The problem is with messages being sent to indexers that are still working on the previous job - the next message cannot be delivered, and so times out.

This seems like a design issue. Workers should always be able to respond to new messages coming in. If they block while processing, I think that is a problem. At a minimum, seems like they should always be able to say Yes, I've got it or No, go away to incoming messages. To elaborate...
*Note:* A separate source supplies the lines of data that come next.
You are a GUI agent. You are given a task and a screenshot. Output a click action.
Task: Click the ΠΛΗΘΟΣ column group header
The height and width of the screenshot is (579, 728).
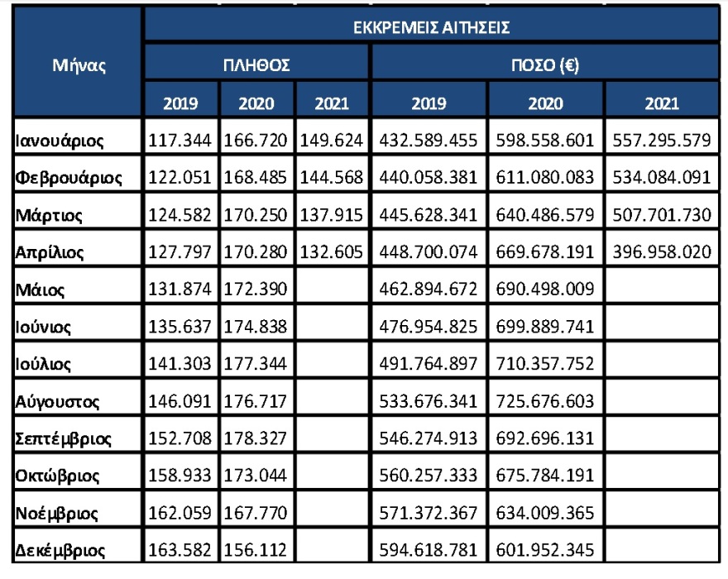click(256, 65)
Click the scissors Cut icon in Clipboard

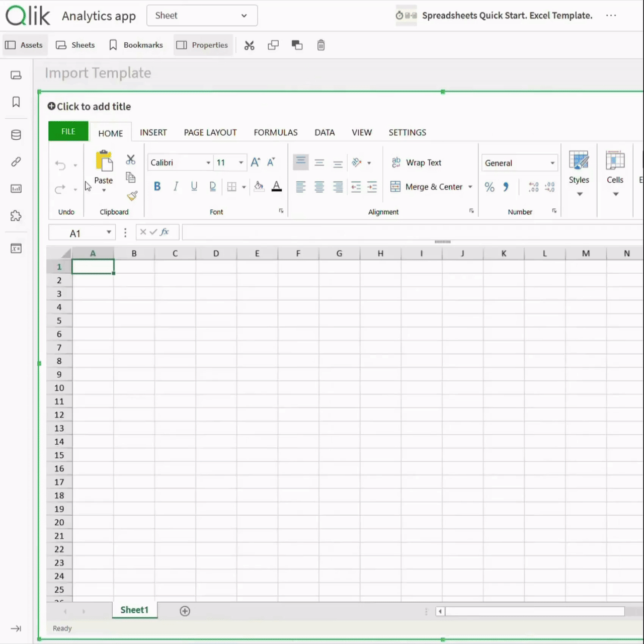click(131, 159)
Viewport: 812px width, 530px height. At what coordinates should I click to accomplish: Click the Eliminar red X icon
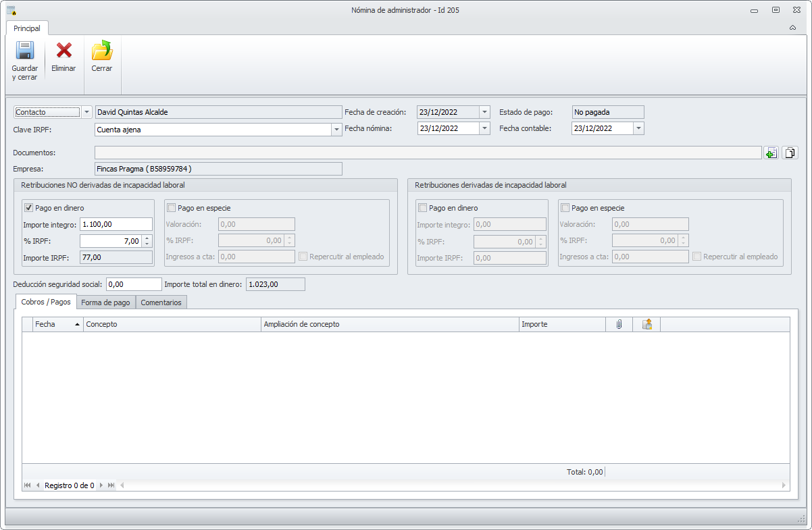tap(64, 51)
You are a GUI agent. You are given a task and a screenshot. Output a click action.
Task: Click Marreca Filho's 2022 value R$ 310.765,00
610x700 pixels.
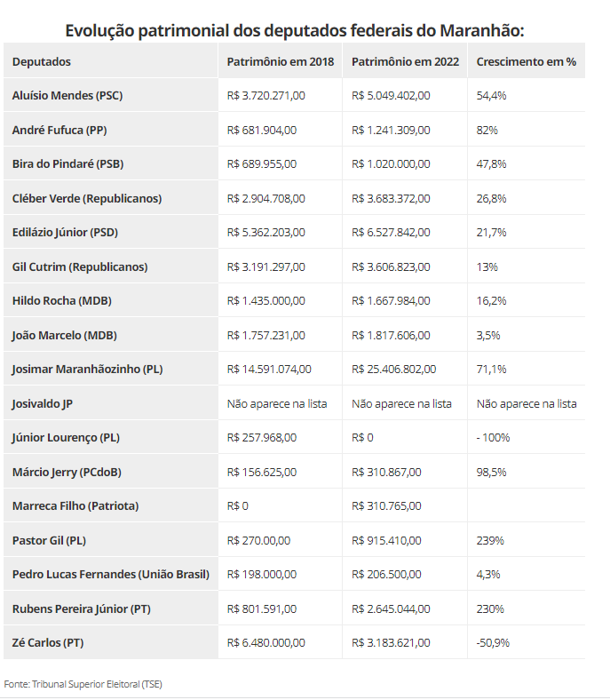click(x=386, y=505)
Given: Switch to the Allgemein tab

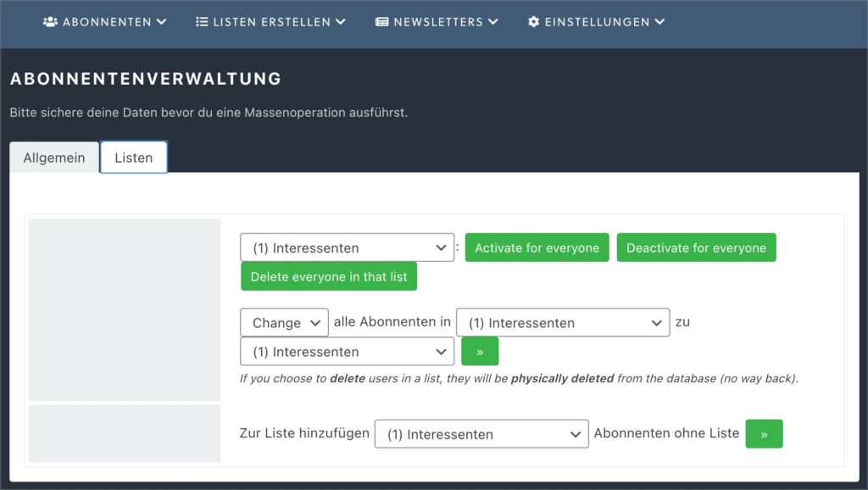Looking at the screenshot, I should tap(54, 157).
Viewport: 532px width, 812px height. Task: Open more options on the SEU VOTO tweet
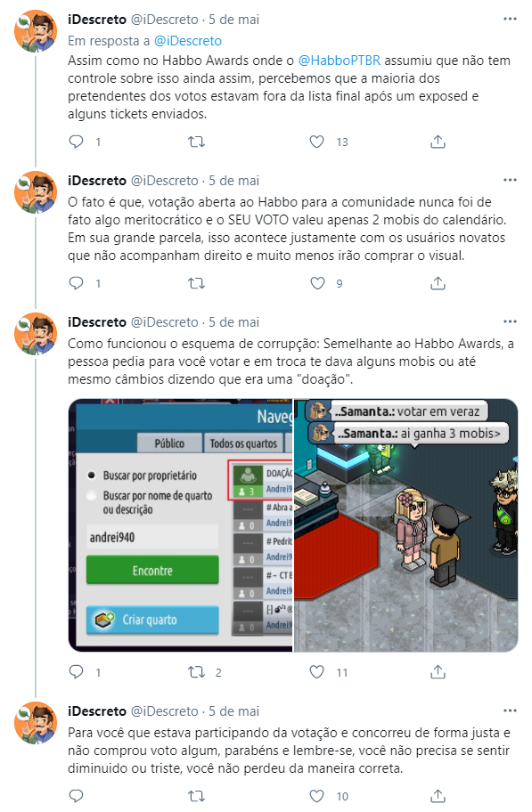(510, 180)
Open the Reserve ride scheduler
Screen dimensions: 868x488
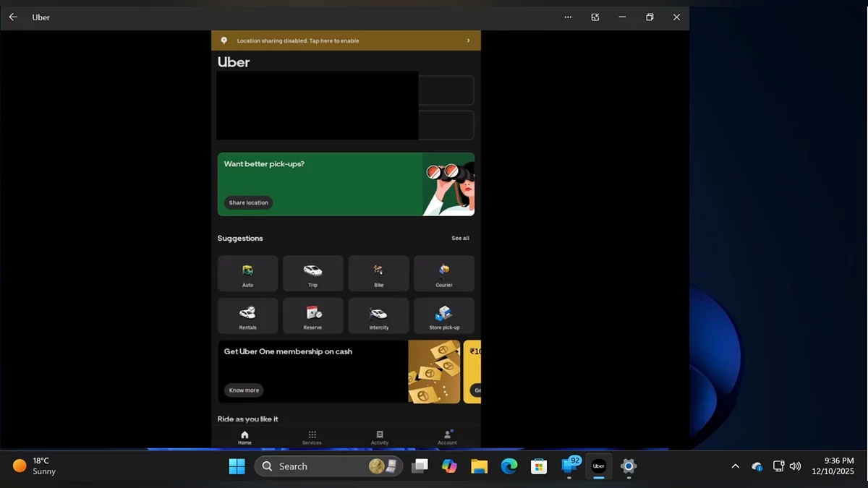(312, 316)
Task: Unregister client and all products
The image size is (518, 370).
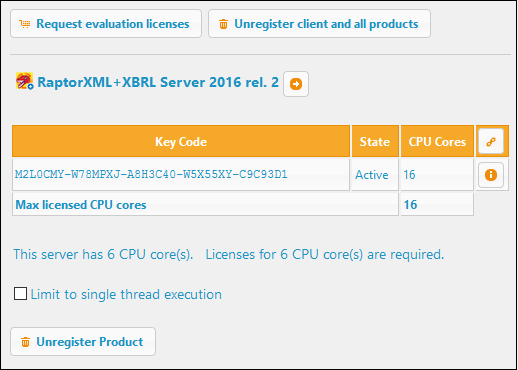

In addition to actively managing AlreadyClosedException, which seems clearly needed, we might also consider: 1) why can't the worker accept more than one message, can't it be multi-threaded to read multiple delivered messages? 2) if it can be re-written to accept multiple, what is a good message limit to be set with [basic.qos](https://www.rabbitmq.com/docs/confirms#channel-qos-prefetch)?, and 3) if it can't be re-written to accept multiple, shouldn't we configure rmq to only post one message per worker until the worker is done with its prior message? maybe that last one is a side-effect of our premature ACK of the message, which tells the queue that the worker is ready for a new message?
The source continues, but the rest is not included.